:: Selected text ::

The model context keys:

str(hds[,sort(names(hds)[startsWith(names(hds), "Context_")]),with=F])
Classes 'data.table' and 'data.frame':  12062 obs. of  5 variables:
 $ Context_Channel  : chr  "Email" "Email" "Email" "Email" ...
 $ Context_Direction: chr  "Outbound" "Outbound" "Outbound" "Outbound" ...
 $ Context_Group    : chr  "HomeLoans" "HomeLoans" "HomeLoans" "HomeLoans" ...
 $ Context_Issue    : chr  "Sales" "Sales" "Sales" "Sales" ...
 $ Context_Name     : chr  "FirstMortgageFHA" "FirstMortgageFHA" "FirstMortgageFHA" "FirstMortgageFHA" ...
 - attr(*, ".internal.selfref")=<externalptr> 

There will also be some “meta” fields that describe where the data is coming from as well as an ID so the individual decision can be tied back to a specific version of the model.

str(hds[,names(hds)[!grepl("_", names(hds), fixed = T)],with=F])
Classes 'data.table' and 'data.frame':  12062 obs. of  6 variables:
 $ positiveSampling: chr  "10.0" "10.0" "10.0" "10.0" ...
 $ rulesetVersion  : chr  "01-01-01" "01-01-01" "01-01-01" "01-01-01" ...

:::
:: Recorded data ::

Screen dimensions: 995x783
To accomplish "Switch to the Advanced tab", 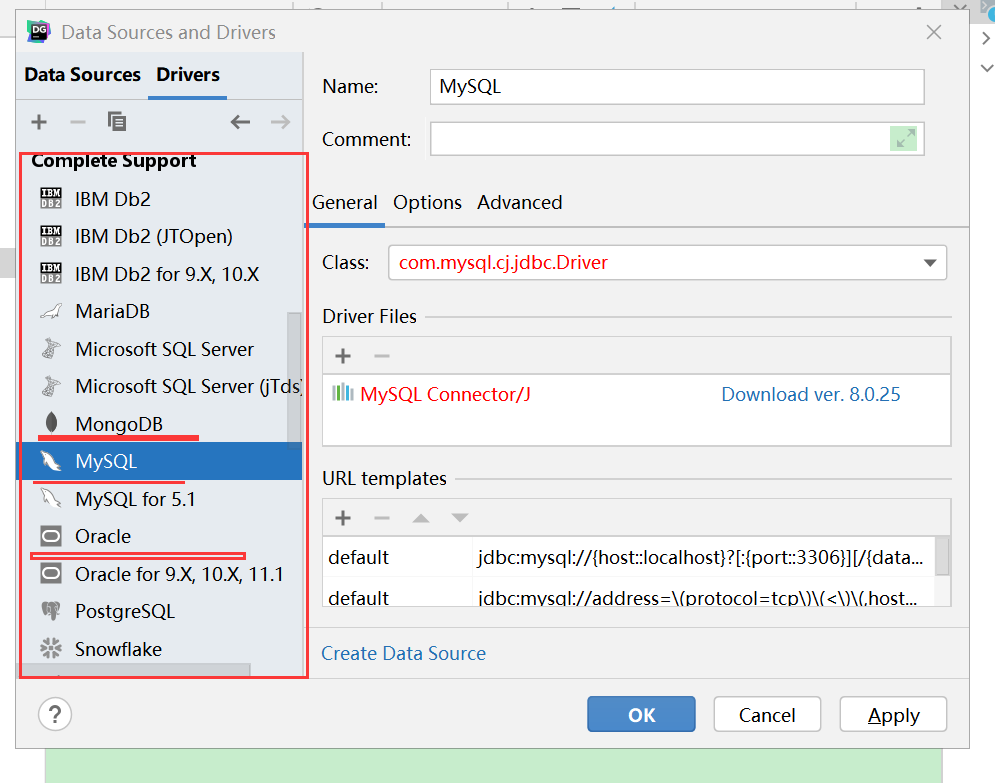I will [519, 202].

:::
:: Recorded data ::

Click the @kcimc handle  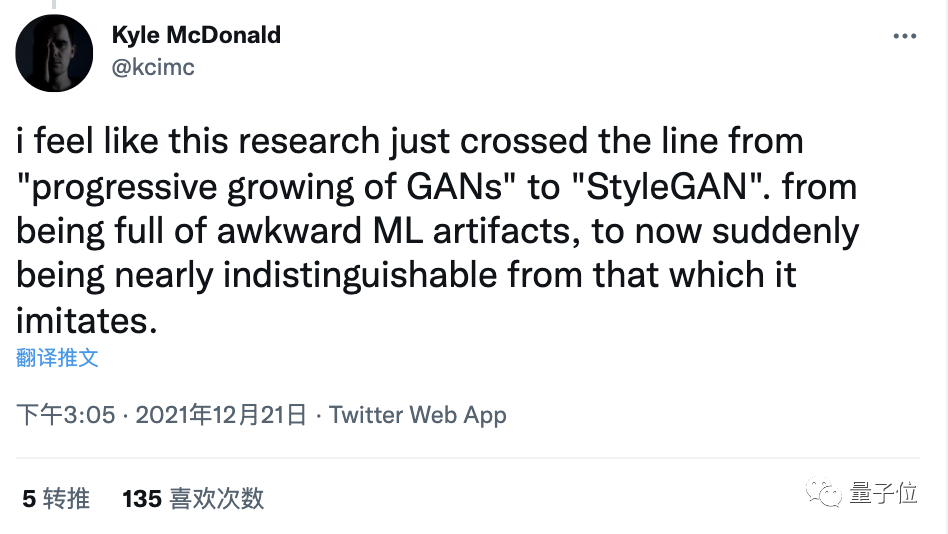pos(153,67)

:::

**Request 1**
Echo the excerpt on model context keys between "There will also" and "of the model.", inclusive.
**Request 2**
List every variable name in the excerpt on model context keys that begins with "Context_".
**Request 3**
Go on with the excerpt on model context keys from where it stops.
The rows have no connection to the excerpt on model context keys.

**Response 1**
There will also be some “meta” fields that describe where the data is coming from as well as an ID so the individual decision can be tied back to a specific version of the model.

**Response 2**
Context_Channel, Context_Direction, Context_Group, Context_Issue, Context_Name

**Response 3**
 $ id              : chr  "aca6c775-9371-5d55-84d3-c0a37189502f" "62f37379-16c1-5fbb-9cba-194cfcc8bf8f" "6116b744-d9d9-5eb6-80dc-db687c7eaa0d" "052733ec-d429-54fe-a1c6-de1544d5dcd4" ...
 $ negativeSampling: chr  "10.0" "10.0" "10.0" "10.0" ...
 $ dataCenter      : chr  "datacenter1" "datacenter1" "datacenter1" "datacenter1" ...
 $ rulesetName     : chr  "CDHSample-Artifacts" "CDHSample-Artifacts" "CDHSample-Artifacts" "CDHSample-Artifacts" ...
 - attr(*, ".internal.selfref")=<externalptr> 

Setting the correct types

The data from the JSON file will all be read as symbolic. We fix up the date/time fields and the numerics.

for (timeField in c("Decision_DecisionTime", "Decision_OutcomeTime")) {
  hds[[timeField]] <- fromPRPCDateTime(hds[[timeField]])
}

# Assume fields are numeric if conversion yields < 1% NA's

for (fld in names(hds)) {
  if (is.character(hds[[fld]])) {
    suppressWarnings(asnum <- as.numeric(hds[[fld]]))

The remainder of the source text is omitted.